The Slatest

European Countries Are Backsliding on Democracy, and the EU Is Powerless to Stop Them

People attend a protest against a new media law in the center of Warsaw on Jan. 9, 2016. 

Photo by Wojtek Radwanski/AFP/Getty Images

Relations between Poland’s recently elected right-wing nationalist government and the European Union are going just about as badly as could be expected. The EU launched an unprecedented investigation Wednesday into recent measures taken by the Polish government, which critics accuse of backsliding on democracy. This is a sad development for a country seen until recently as emblematic of the formerly communist European countries’ transition to democracy. Unfortunately, it’s not clear there’s much Brussels can do about it.

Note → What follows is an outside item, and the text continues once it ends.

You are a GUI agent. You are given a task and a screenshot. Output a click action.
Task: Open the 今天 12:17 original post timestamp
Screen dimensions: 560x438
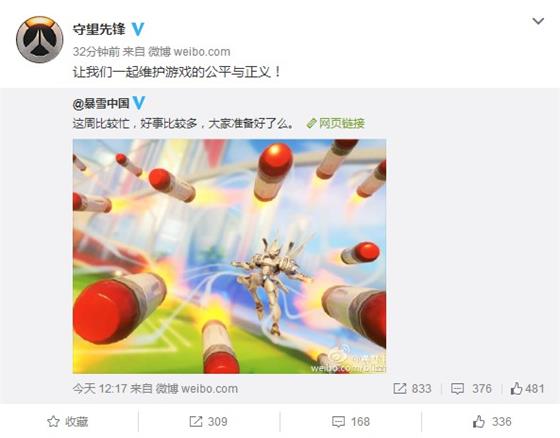click(x=99, y=389)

The Law and Justice Party, which won a landslide victory in parliamentary elections last October, has worked quickly to consolidate power. Following its election, the Law and Justice–dominated Parliament voided the previous government’s appointment of five judges to the 15-member Constitutional Tribunal, which, similarly to the U.S. Supreme Court, rules on the constitutionality of new laws, and named five judges of its own. Then in December, a new law was passed requiring a two-thirds majority for most court rulings. This will make it extremely difficult for the court to overturn laws passed by parliament.

Last week, Parliament passed another law, this one giving the government the authority to hire and fire the executives in charge of public television and radio stations. Most Poles get their news from these stations, which have operated independently of direct government control since the country’s transition to democracy. The president of the European Parliament likened the law to a coup d’etat, and the changes have prompted mass protests in cities across the country.

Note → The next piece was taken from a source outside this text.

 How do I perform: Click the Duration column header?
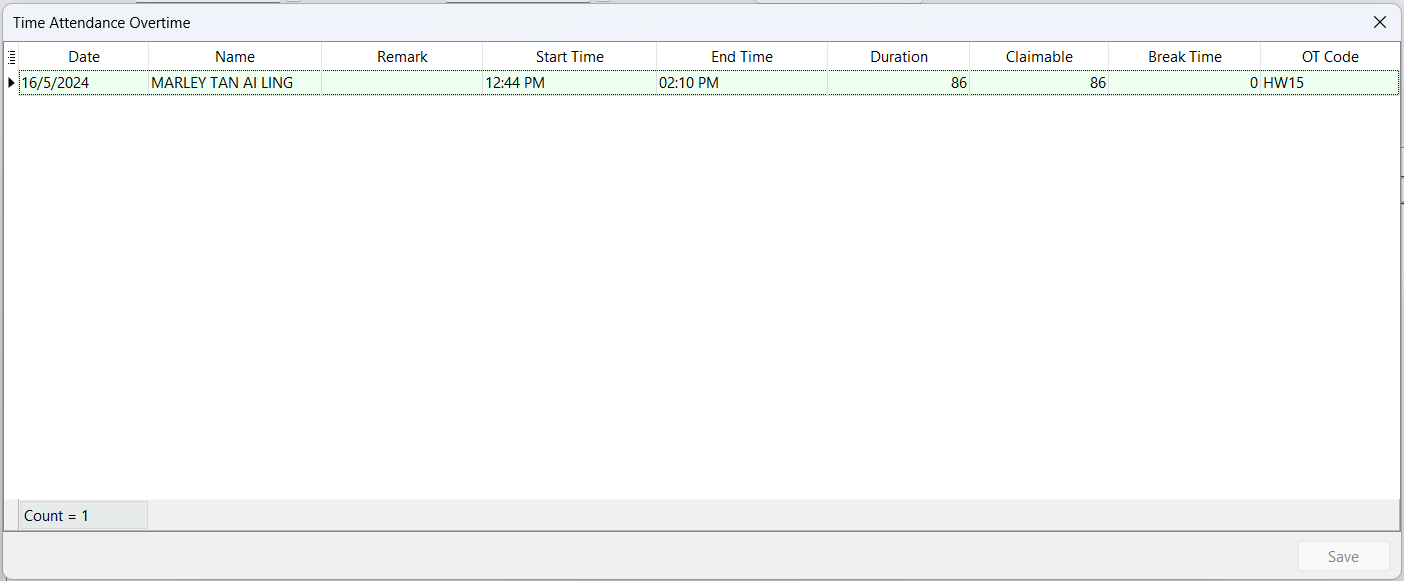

The European Commission will now carry out an investigation to determine whether the new laws violate the EU’s requirements on democratic governance and human rights. If there is found to be “clear risk of a serious breach” of European values, Poland will get a series of warnings. If those don’t do the trick, a clause, Article 7, which has never been invoked, could allow the EU to impose sanctions against Poland or suspend its voting rights—the so-called nuclear option.  

This scenario is extremely unlikely, as Poland’s ally Hungary has threatened to veto any such sanctions. Law and Justice and Hungarian Prime Minister Viktor Orban’s Fidesz Party have a lot in common. Both are euroskeptic, put a strong emphasis on “traditional” Christian social values, are hostile to immigrants and refugees, but deviate from the right-wing script with redistributionist economic policies. Critics say Poland’s new government is following Hungary’s lead with its recent moves to consolidate power. In 2013, the Fidesz Party also pushed through controversial measures increasing control over the judiciary and the media. These measures are similar to those that Venezuela’s Hugo Chavez and Russia’s Vladimir Putin used to undermine their countries’ democratic institutions after election victories. Orban’s government has also been threatened with Article 7 sanctions over its treatment of refugees, though nothing has come of it so far.  

For the EU, the politics of this situation are extremely tricky. If it takes strong legal actions against these governments, it would only play into their hands. Both Fidesz and Law and Justice tout their willingness to stand up to the EU, which they portray as dominated by Germany, in defense of national sovereignty. Sanctions against wayward member states seem more likely to push them toward the exit than bring them back in line.

And losing members is definitely not something the EU wants. The controversy over Poland is just one more factor—along with the refugee crisis, the ongoing financial morass in Greece, and Britain’s looming exit vote—threatening Europe’s unity in the year to come. The EU has fairly gotten credit, including the 2012 Nobel Peace Prize, for pushing to consolidate democracy and human rights in its member states as well as candidate countries. The backsliding we’re now seeing in several places, and the union’s seeming powerlessness to stop it, is alarming.